Only the lines from the one containing "Instruction: Click the" through the end of the data belong in the answer; reproduce them exactly.

======== SUPPLIED DATA

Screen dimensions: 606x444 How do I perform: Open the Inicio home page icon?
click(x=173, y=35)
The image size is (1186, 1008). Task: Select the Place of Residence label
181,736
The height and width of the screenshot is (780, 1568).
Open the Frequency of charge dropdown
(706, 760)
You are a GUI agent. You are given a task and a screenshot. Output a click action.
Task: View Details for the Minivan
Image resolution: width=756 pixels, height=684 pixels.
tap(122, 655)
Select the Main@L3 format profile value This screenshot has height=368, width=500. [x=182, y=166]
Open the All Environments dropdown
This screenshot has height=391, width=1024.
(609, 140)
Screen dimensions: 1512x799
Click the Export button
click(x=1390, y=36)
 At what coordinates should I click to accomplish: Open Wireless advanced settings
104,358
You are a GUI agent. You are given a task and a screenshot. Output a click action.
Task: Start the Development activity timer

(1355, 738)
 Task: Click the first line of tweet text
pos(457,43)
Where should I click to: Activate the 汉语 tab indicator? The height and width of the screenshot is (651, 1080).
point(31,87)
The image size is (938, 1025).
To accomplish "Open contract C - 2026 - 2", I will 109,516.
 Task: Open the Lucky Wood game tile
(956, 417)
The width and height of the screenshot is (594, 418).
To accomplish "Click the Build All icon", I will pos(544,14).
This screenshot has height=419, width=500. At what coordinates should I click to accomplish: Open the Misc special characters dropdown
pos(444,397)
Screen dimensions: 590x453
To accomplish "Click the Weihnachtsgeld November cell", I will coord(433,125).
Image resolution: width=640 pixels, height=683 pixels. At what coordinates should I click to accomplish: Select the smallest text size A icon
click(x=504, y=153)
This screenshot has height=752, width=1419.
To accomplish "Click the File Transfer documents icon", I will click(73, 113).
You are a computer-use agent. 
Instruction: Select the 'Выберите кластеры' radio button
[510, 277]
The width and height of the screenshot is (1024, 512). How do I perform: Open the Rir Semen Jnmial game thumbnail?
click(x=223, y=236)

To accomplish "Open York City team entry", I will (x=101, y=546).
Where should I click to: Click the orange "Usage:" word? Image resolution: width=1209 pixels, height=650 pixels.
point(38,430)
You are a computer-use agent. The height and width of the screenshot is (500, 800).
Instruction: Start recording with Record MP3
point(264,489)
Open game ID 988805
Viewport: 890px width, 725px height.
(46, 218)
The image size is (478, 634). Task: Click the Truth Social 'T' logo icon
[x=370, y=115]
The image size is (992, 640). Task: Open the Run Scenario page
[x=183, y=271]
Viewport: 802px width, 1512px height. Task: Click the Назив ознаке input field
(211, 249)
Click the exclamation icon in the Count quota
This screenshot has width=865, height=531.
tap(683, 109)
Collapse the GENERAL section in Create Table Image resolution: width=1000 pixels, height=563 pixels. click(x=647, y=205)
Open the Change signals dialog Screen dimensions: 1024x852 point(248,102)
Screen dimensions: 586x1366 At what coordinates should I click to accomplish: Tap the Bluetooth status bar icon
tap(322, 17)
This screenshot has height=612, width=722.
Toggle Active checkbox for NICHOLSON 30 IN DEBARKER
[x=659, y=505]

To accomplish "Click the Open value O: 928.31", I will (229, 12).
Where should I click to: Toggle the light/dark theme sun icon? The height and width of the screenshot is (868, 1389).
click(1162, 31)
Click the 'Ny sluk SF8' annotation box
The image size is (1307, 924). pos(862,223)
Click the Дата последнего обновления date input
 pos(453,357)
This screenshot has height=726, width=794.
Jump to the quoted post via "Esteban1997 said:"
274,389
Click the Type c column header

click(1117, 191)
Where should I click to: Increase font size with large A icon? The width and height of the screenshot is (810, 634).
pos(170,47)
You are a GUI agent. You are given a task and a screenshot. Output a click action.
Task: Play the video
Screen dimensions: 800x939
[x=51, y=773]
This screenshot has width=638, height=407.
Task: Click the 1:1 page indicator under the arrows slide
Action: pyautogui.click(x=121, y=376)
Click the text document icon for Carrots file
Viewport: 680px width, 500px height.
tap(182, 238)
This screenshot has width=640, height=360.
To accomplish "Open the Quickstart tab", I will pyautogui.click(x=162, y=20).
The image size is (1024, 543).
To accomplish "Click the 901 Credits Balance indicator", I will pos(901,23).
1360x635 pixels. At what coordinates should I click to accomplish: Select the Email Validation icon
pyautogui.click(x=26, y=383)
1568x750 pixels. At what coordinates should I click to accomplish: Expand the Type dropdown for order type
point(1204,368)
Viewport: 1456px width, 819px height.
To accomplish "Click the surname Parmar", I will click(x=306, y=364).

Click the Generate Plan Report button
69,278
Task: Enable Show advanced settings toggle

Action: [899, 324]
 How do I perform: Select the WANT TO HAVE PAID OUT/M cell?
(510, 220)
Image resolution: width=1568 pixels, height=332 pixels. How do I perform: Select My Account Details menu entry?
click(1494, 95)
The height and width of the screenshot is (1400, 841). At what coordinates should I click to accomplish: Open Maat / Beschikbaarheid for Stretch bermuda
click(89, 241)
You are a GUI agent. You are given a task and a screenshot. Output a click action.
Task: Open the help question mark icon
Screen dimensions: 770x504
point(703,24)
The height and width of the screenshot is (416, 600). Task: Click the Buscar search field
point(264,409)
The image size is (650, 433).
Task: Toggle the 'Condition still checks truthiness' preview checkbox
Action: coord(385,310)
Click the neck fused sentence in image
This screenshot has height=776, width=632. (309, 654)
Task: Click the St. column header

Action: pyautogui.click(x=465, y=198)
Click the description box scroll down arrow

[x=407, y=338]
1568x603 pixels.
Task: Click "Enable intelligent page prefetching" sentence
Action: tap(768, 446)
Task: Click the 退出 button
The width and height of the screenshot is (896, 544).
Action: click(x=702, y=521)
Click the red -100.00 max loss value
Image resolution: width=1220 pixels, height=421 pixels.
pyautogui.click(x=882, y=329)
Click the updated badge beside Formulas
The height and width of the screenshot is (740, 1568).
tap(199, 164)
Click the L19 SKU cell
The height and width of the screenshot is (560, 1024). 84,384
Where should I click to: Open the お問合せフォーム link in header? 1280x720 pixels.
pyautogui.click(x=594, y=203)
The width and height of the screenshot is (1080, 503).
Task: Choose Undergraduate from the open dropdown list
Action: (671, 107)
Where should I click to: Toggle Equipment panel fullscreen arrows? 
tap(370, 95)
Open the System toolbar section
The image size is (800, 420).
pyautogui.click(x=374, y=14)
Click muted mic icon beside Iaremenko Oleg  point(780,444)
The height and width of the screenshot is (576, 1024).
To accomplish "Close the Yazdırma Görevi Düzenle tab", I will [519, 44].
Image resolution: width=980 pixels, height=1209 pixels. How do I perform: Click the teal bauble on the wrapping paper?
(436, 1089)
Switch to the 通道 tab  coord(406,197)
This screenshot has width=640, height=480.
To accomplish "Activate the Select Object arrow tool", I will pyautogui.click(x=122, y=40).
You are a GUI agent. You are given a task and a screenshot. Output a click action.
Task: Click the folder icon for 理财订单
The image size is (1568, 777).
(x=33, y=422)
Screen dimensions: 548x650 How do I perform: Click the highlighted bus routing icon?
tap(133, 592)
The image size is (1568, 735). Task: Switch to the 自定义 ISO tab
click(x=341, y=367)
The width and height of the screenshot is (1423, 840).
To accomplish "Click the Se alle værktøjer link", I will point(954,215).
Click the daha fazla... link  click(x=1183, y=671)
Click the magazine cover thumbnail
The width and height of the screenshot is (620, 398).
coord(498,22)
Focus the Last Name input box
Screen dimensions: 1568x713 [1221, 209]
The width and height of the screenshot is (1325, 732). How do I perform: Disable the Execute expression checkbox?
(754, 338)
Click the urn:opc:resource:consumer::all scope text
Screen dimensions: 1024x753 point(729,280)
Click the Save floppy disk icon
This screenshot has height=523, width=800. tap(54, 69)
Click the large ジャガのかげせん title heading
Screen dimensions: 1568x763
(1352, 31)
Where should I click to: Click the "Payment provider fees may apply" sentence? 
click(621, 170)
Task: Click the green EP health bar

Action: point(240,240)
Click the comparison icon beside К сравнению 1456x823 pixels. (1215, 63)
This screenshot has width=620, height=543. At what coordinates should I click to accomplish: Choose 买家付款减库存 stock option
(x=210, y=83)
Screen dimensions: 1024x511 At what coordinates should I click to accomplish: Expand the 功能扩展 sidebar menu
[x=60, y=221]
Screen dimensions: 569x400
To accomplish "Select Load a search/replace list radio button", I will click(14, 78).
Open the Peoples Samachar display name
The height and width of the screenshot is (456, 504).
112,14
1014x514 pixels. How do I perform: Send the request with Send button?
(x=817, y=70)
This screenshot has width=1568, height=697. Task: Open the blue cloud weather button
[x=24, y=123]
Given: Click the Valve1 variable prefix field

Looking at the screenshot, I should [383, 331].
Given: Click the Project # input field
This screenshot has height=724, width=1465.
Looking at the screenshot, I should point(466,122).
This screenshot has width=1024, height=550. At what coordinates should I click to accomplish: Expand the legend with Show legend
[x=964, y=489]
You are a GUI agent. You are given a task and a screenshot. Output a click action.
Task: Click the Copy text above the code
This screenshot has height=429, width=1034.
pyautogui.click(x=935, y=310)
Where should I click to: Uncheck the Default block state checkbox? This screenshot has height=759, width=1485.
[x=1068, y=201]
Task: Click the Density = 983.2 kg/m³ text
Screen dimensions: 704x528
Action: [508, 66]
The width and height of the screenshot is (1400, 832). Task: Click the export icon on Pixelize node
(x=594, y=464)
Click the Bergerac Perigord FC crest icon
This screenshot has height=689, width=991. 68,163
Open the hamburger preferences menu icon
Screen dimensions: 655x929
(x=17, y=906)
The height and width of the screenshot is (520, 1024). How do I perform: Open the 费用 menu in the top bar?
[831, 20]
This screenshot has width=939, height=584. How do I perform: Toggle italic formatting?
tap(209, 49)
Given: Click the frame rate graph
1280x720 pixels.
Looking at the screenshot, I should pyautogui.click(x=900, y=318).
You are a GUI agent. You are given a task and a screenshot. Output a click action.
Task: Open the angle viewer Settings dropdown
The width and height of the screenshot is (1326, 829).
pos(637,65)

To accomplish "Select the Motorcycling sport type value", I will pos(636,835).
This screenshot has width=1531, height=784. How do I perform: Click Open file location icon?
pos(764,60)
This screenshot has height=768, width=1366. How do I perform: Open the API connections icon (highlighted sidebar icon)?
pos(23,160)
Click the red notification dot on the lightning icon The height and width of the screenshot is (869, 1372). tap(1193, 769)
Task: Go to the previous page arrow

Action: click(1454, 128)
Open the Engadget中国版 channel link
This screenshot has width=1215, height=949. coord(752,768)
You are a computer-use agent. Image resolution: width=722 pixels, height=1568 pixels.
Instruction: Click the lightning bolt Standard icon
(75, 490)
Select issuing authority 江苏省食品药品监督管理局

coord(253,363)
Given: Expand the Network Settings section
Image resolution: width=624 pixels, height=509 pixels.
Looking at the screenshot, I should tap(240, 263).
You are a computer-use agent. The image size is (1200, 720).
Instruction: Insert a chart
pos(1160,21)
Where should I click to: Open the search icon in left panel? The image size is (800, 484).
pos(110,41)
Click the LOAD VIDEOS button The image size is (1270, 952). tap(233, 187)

================

## YOUR SOLUTION
Instruction: Click the lightning bolt Standard icon
(75, 490)
Select issuing authority 江苏省食品药品监督管理局

coord(253,363)
Given: Expand the Network Settings section
Image resolution: width=624 pixels, height=509 pixels.
Looking at the screenshot, I should tap(240, 263).
You are a computer-use agent. The image size is (1200, 720).
Instruction: Insert a chart
pos(1160,21)
Where should I click to: Open the search icon in left panel? The image size is (800, 484).
pos(110,41)
Click the LOAD VIDEOS button The image size is (1270, 952). tap(233, 187)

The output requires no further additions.